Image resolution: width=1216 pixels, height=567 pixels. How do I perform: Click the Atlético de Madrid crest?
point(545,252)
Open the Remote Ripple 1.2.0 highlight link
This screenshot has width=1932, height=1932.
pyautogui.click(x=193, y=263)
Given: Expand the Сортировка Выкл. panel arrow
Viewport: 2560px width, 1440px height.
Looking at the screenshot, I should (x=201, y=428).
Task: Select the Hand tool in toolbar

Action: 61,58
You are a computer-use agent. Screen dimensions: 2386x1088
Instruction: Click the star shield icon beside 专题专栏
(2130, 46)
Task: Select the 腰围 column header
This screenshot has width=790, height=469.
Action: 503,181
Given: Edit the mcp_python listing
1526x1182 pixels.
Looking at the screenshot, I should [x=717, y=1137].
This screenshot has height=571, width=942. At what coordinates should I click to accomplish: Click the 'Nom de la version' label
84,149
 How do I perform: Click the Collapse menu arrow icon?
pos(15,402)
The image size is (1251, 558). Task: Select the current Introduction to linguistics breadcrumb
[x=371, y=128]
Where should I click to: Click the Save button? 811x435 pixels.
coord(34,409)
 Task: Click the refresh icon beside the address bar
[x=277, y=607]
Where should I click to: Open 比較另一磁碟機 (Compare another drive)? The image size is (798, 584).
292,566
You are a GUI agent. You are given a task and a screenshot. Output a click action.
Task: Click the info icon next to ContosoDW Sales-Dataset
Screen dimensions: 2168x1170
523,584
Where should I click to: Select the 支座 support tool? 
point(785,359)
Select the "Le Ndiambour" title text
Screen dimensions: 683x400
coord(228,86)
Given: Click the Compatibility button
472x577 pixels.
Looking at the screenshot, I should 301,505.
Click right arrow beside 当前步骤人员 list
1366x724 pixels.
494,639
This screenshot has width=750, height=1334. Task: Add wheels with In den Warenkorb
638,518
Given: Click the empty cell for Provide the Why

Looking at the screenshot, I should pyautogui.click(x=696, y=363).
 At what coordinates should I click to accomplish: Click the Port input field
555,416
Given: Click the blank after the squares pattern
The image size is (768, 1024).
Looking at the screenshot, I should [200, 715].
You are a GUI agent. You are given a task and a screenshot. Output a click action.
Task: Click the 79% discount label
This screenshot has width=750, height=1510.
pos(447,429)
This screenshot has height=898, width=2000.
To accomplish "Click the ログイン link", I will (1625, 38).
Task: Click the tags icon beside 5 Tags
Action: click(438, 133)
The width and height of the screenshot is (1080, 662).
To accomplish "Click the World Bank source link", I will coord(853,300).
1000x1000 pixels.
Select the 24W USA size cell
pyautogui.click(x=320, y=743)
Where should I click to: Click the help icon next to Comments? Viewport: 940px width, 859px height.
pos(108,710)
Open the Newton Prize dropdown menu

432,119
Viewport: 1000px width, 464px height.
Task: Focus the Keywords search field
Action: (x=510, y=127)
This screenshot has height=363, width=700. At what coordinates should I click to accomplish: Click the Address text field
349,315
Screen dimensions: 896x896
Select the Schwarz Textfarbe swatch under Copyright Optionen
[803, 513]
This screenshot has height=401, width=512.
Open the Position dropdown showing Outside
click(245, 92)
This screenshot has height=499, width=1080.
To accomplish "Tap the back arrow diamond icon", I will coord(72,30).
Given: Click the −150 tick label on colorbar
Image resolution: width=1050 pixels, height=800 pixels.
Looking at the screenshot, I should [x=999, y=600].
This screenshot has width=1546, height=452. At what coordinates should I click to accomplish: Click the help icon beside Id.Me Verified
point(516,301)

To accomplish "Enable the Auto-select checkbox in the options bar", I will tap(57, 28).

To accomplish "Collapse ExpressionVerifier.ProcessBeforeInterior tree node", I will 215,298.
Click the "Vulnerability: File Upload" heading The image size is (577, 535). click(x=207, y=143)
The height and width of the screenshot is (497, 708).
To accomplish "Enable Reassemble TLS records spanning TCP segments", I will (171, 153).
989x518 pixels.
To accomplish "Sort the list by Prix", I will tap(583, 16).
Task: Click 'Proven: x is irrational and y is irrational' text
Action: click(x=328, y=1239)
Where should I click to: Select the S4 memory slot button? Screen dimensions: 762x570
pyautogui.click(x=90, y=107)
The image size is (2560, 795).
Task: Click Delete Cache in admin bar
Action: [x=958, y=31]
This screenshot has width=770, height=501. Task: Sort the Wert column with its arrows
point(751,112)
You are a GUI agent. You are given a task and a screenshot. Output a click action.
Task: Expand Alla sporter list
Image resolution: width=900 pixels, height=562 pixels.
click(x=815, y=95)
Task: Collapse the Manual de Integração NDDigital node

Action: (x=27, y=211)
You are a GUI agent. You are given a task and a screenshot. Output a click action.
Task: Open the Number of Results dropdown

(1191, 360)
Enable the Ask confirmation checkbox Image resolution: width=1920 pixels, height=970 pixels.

> Directions for this task:
Write out all of the lines again, replacing "Hand tool" with "Pan tool" and leaving everything else unchanged.

> Solution to this exercise:
Image resolution: width=1216 pixels, height=567 pixels. How do I perform: Click the Atlético de Madrid crest?
point(545,252)
Open the Remote Ripple 1.2.0 highlight link
This screenshot has width=1932, height=1932.
pyautogui.click(x=193, y=263)
Given: Expand the Сортировка Выкл. panel arrow
Viewport: 2560px width, 1440px height.
Looking at the screenshot, I should (x=201, y=428).
Task: Select the Pan tool in toolbar

Action: 61,58
You are a computer-use agent. Screen dimensions: 2386x1088
Instruction: Click the star shield icon beside 专题专栏
(2130, 46)
Task: Select the 腰围 column header
This screenshot has width=790, height=469.
Action: 503,181
Given: Edit the mcp_python listing
1526x1182 pixels.
Looking at the screenshot, I should [x=717, y=1137].
This screenshot has height=571, width=942. At what coordinates should I click to accomplish: Click the 'Nom de la version' label
84,149
 How do I perform: Click the Collapse menu arrow icon?
pos(15,402)
The image size is (1251, 558). Task: Select the current Introduction to linguistics breadcrumb
[x=371, y=128]
Where should I click to: Click the Save button? 811x435 pixels.
coord(34,409)
 Task: Click the refresh icon beside the address bar
[x=277, y=607]
Where should I click to: Open 比較另一磁碟機 (Compare another drive)? The image size is (798, 584).
292,566
You are a GUI agent. You are given a task and a screenshot. Output a click action.
Task: Click the info icon next to ContosoDW Sales-Dataset
Screen dimensions: 2168x1170
523,584
Where should I click to: Select the 支座 support tool? 
point(785,359)
Select the "Le Ndiambour" title text
Screen dimensions: 683x400
coord(228,86)
Given: Click the Compatibility button
472x577 pixels.
Looking at the screenshot, I should 301,505.
Click right arrow beside 当前步骤人员 list
1366x724 pixels.
494,639
This screenshot has width=750, height=1334. Task: Add wheels with In den Warenkorb
638,518
Given: Click the empty cell for Provide the Why

Looking at the screenshot, I should pyautogui.click(x=696, y=363).
 At what coordinates should I click to accomplish: Click the Port input field
555,416
Given: Click the blank after the squares pattern
The image size is (768, 1024).
Looking at the screenshot, I should [200, 715].
You are a GUI agent. You are given a task and a screenshot. Output a click action.
Task: Click the 79% discount label
This screenshot has width=750, height=1510.
pos(447,429)
This screenshot has height=898, width=2000.
To accomplish "Click the ログイン link", I will (1625, 38).
Task: Click the tags icon beside 5 Tags
Action: click(438, 133)
The width and height of the screenshot is (1080, 662).
To accomplish "Click the World Bank source link", I will coord(853,300).
1000x1000 pixels.
Select the 24W USA size cell
pyautogui.click(x=320, y=743)
Where should I click to: Click the help icon next to Comments? Viewport: 940px width, 859px height.
pos(108,710)
Open the Newton Prize dropdown menu

432,119
Viewport: 1000px width, 464px height.
Task: Focus the Keywords search field
Action: (x=510, y=127)
This screenshot has height=363, width=700. At what coordinates should I click to accomplish: Click the Address text field
349,315
Screen dimensions: 896x896
Select the Schwarz Textfarbe swatch under Copyright Optionen
[803, 513]
This screenshot has height=401, width=512.
Open the Position dropdown showing Outside
click(245, 92)
This screenshot has height=499, width=1080.
To accomplish "Tap the back arrow diamond icon", I will coord(72,30).
Given: Click the −150 tick label on colorbar
Image resolution: width=1050 pixels, height=800 pixels.
Looking at the screenshot, I should [x=999, y=600].
This screenshot has width=1546, height=452. At what coordinates should I click to accomplish: Click the help icon beside Id.Me Verified
point(516,301)

To accomplish "Enable the Auto-select checkbox in the options bar", I will tap(57, 28).

To accomplish "Collapse ExpressionVerifier.ProcessBeforeInterior tree node", I will 215,298.
Click the "Vulnerability: File Upload" heading The image size is (577, 535). click(x=207, y=143)
The height and width of the screenshot is (497, 708).
To accomplish "Enable Reassemble TLS records spanning TCP segments", I will (171, 153).
989x518 pixels.
To accomplish "Sort the list by Prix", I will tap(583, 16).
Task: Click 'Proven: x is irrational and y is irrational' text
Action: click(x=328, y=1239)
Where should I click to: Select the S4 memory slot button? Screen dimensions: 762x570
pyautogui.click(x=90, y=107)
The image size is (2560, 795).
Task: Click Delete Cache in admin bar
Action: [x=958, y=31]
This screenshot has width=770, height=501. Task: Sort the Wert column with its arrows
point(751,112)
You are a GUI agent. You are given a task and a screenshot. Output a click action.
Task: Expand Alla sporter list
Image resolution: width=900 pixels, height=562 pixels.
click(x=815, y=95)
Task: Collapse the Manual de Integração NDDigital node

Action: (x=27, y=211)
You are a GUI agent. You are given a task and a screenshot. Output a click action.
Task: Open the Number of Results dropdown

(1191, 360)
Enable the Ask confirmation checkbox Image resolution: width=1920 pixels, height=970 pixels.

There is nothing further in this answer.